Analysis and pharmacokinetics of bulaquine and its major metabolite primaquine in rabbits using an LC-UV method— a pilot study

Lal, Jawahar
Mehrotra, Nitin
Gupta, Ram Chandra

Pharmacokinetics and Metabolism Division, Central Drug Research Institute, Chattar Manzil Palace, P.O. Box 173, Lucknow 226001, India

^*Corresponding author. Tel.: +91-522-2212414-4377; fax: +91-522-2223405/2223938

Received 13 November 2002; received in revised form 16 January 162003; accepted 17 January 2003.

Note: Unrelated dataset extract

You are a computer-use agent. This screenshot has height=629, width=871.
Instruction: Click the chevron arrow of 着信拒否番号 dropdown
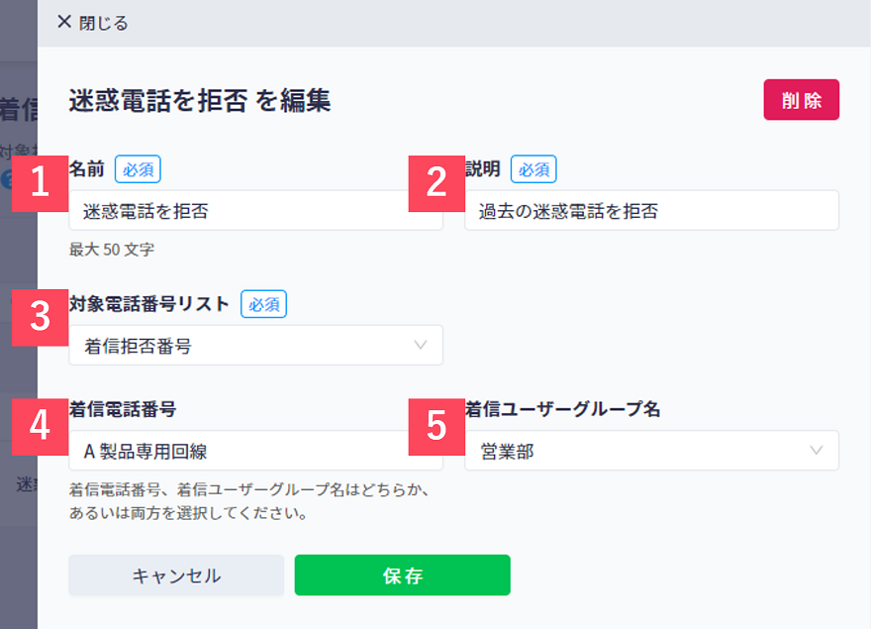pyautogui.click(x=421, y=346)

☆ CDRI Communication No.: 6349.

Journal of Pharmaceutical and Biomedical Analysis 32(1):p 141-150, April 2003. | DOI: 10.1016/S0731-7085(03)00033-5

Abstract

A precise and reproducible HPLC assay has been developed and validated for simultaneous determination of bulaquine (BQ) and its metabolite primaquine (PQ) in rabbit plasma. The method, applicable to 0.5 ml plasma, involves double extraction of samples with n-hexane: isopropanol (98:2, v/v) containing dimethyl octylamine (DMOA) (0.1%, v/v). Separations were accomplished by reversed-phase liquid chromatography using a Spheri-5 cyano column with a low pressure gradient with mobile phase consisting of ammonium acetate buffer (50 mM, pH 6.0) and acetonitrile with DMOA. The method was sensitive with a limit of quantitation of 20 ng ml⁻¹ in rabbit plasma for both BQ and PQ and the recoveries were >85 and >45%, respectively. Excellent linear relationships (r>0.99) were obtained between the measured and added concentration ratios of the plasma concentrations over a range of 20–1000 ng ml⁻¹ for both the analytes. Precision and accuracy were acceptable as indicated by relative standard deviations from 1.8 to 15.1%, bias values ranging from −14.2 to 15.7%. Moreover, BQ was stable in rabbit plasma for 15 days of storage at −60 °C and after being subjected to three freeze-thaw cycles. The method was applied to determine the levels and pharmacokinetics of BQ in rabbits following a single 2.5 mg kg⁻¹ oral and intravenous dose. The BQ levels declined and the PQ levels increased with time. The PQ/BQ ratio after oral dose at 1 and 1.5 h were higher than that after intravenous dose. In the pilot preclinical pharmacokinetic study after a single 2.5 mg kg⁻¹ oral dose, BQ levels were determined up to 6 h (post-prandial) and 8 h (fasting). The plasma concentration versus time data were best fitted to a two-compartment open model with first-order absorption and elimination processes without lag time. The AUC_0–∞ and the elimination Symbol in fasted rabbit was higher than that in post-prandial rabbit indicating the effect of food on BQ pharmacokinetics.